*Data supplied:*
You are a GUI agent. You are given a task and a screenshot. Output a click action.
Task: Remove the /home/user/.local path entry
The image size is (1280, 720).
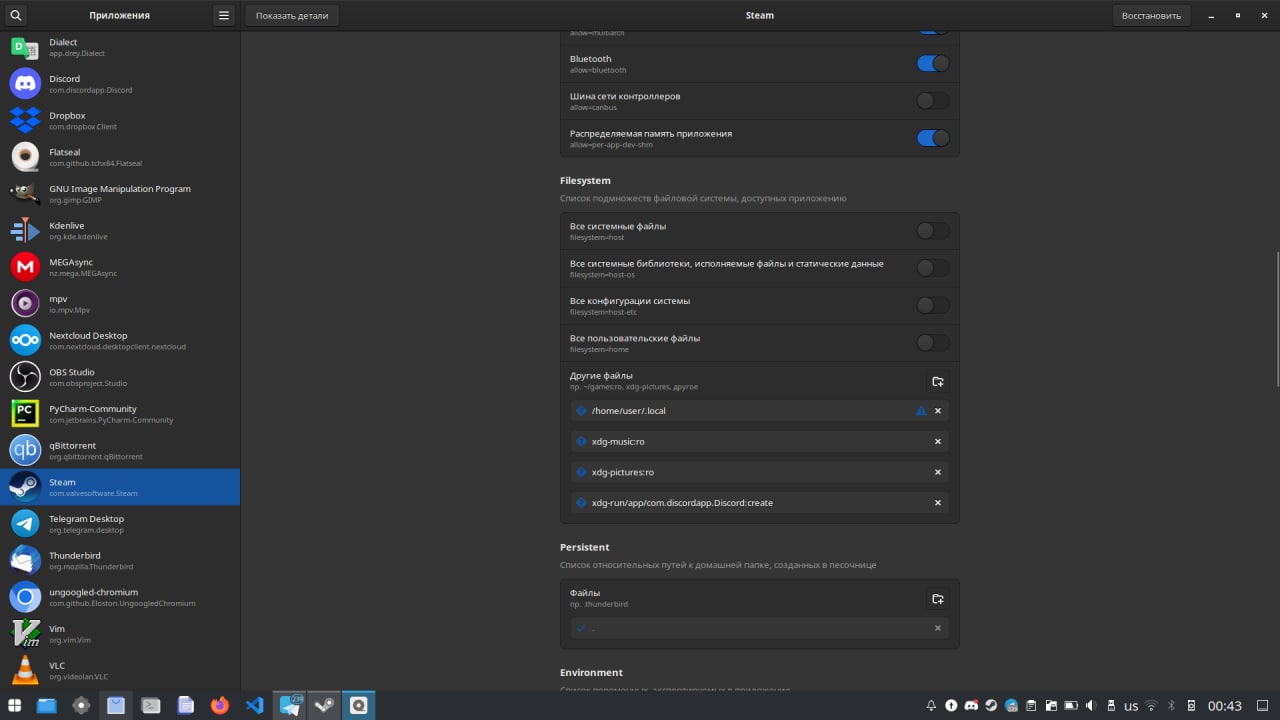(937, 411)
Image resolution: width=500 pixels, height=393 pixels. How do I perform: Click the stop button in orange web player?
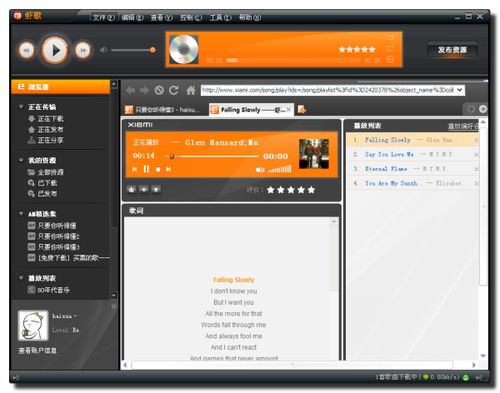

*What the task asks:*
Pull every line of text from the two items above and copy it word for word, leaving out the pictures.

*Answer below:*
You are a GUI agent. You are given a task and a screenshot. Output a click action.
Task: Remove the /home/user/.local path entry
The image size is (1280, 720).
(937, 411)
Image resolution: width=500 pixels, height=393 pixels. How do I perform: Click the stop button in orange web player?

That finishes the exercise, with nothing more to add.